View Single Post
Old 05-03-2008, 08:23 PM   #328 (permalink)
Nihil
Forum Member
 
Nihil's Avatar
 
Join Date: Feb 2007
Location: Central Oregon
Drives: '95 Base/'93 TT
Trader Rating: (8)
Nihil is an unknown quantity at this point
Default Re: ProwlerGT's 3000GT Revival Thread - Start Up

Quote:
Originally Posted by ProwlerGT View Post
Drivability test 2 - Today I went out again by myself and paid closer attention. Windows down I can hear the brakes scrapping the rotors the entire time while going 10 - 35mph. Comparing the braking to a 2001 maxima which has the same engine size, a dodge charger 2006, and my 95 Windstar the braking is just better on all 3. I did several panic stops today from 30 or 35mph and measured the temps of the rotors with an infrared thermometer with a laser pointer.

35 mph run and quick stops:
Front Rotors: Low 300's F variance of about 15 degrees between the two.
Rear Rotors: Low 200's F variance of about 10-15 degrees between the two.

Highway drive to 70mph:
Front Rotors: High 300's F near 400F; variance of about 20 degrees between the two.
Rear Rotors: High 200's F near 300F; variance of about 10-15 degrees between the two.

Now what I don't know is if ANYONE is gonna know if those temps are within some kind of decent normal range.

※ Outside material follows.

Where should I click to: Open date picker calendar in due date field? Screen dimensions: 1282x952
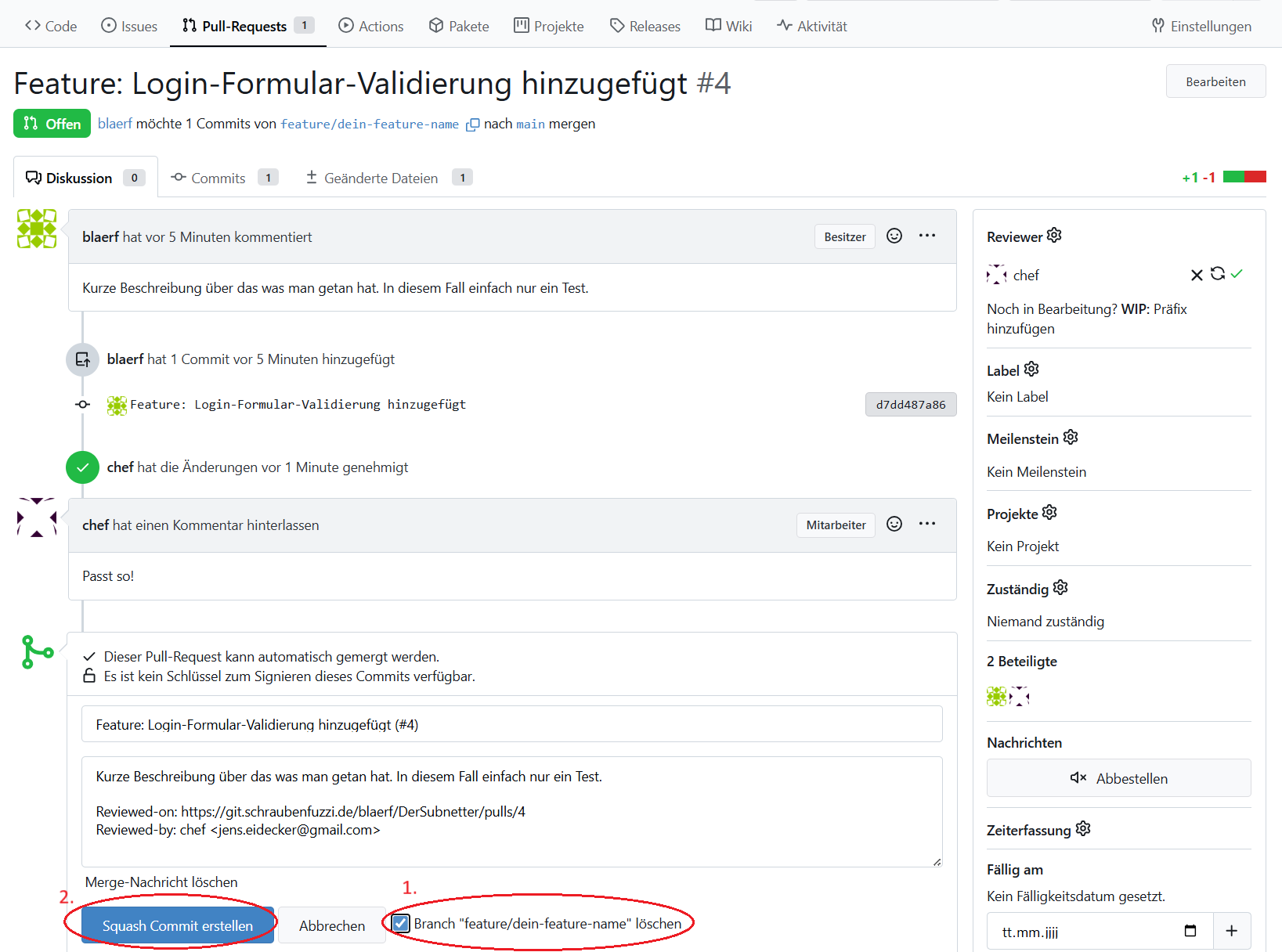pos(1190,931)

I was happy to see that they all seemed relatively close in temp to each other, but thats all I can say. Dunno if thats too hot or what.



hyperblue - Yeah I've made that mistake before too, but usually 99% of the time the lugs push the rotor all the way back once the wheels are back on. You can see at the front of the hub if its lined up right before you put the wheels on. I would think too if the rotors aren't flush that it would wobble the wheels big time. Though I have never known about "nubs and divots" on the back of rotors. Maybe I should take a gander.

nihil - I'll reverify the brake booster hose positioning, but I don't believe you can install the hose the wrong way without bending it up.

I have a lil bleeder container with a transparent hose attached so I watch that line as its bled for air bubbles. Its solid fluid coming out, but I'll rebleed anyway and see what happens.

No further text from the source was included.